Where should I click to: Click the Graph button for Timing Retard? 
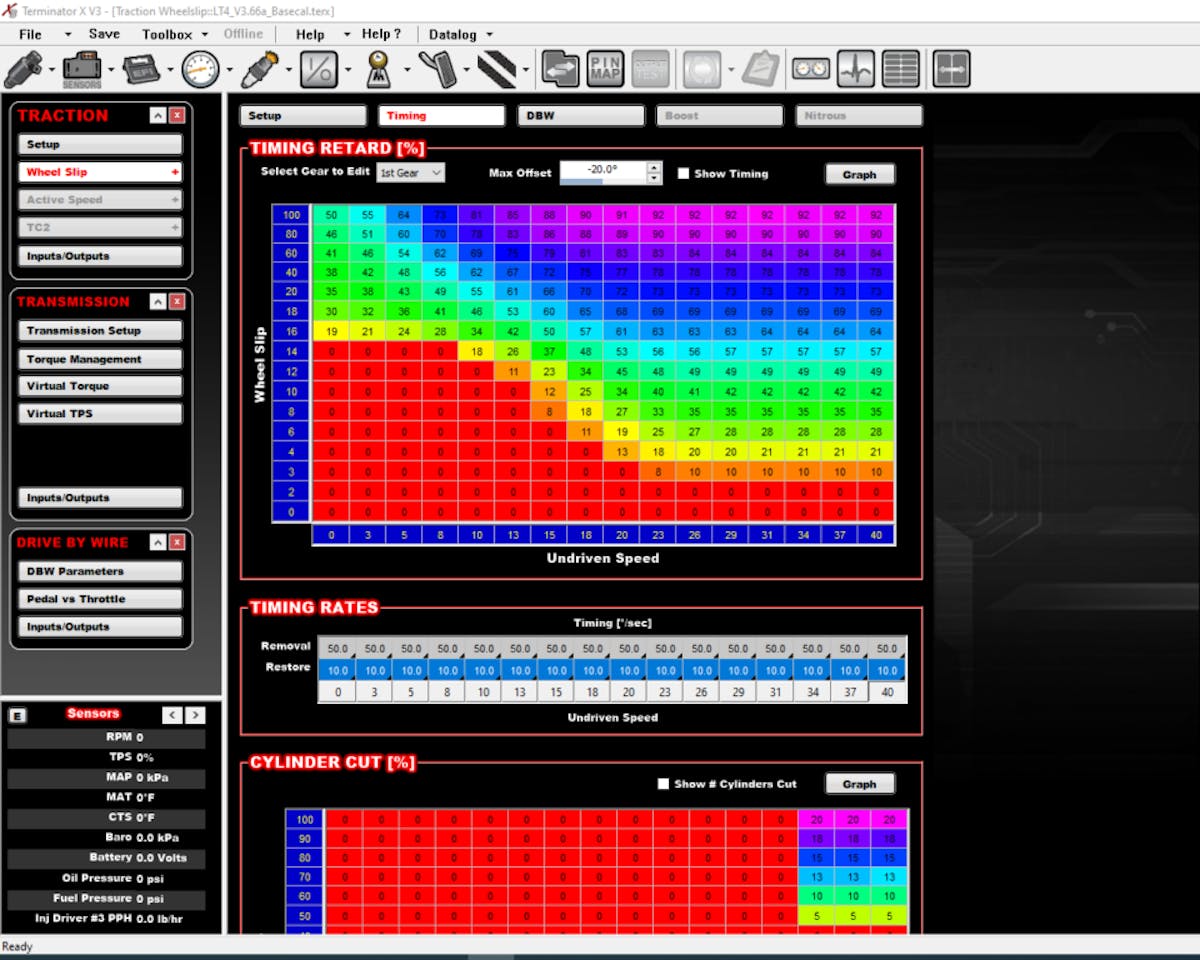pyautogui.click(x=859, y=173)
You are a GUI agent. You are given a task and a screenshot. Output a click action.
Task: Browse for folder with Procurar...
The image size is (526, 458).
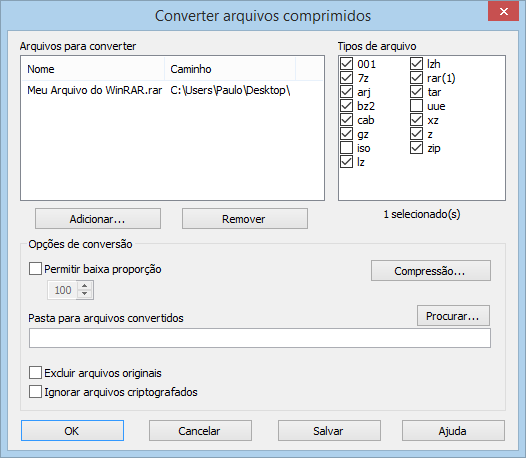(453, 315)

Exercise details.
Please restate all of the listing above word for word, with no pictures.

Output below.
Where should I click to: Click the Graph button for Timing Retard? 
pyautogui.click(x=859, y=173)
You are a GUI agent. You are given a task and a screenshot. Output a click action.
Task: Browse for folder with Procurar...
The image size is (526, 458).
(453, 315)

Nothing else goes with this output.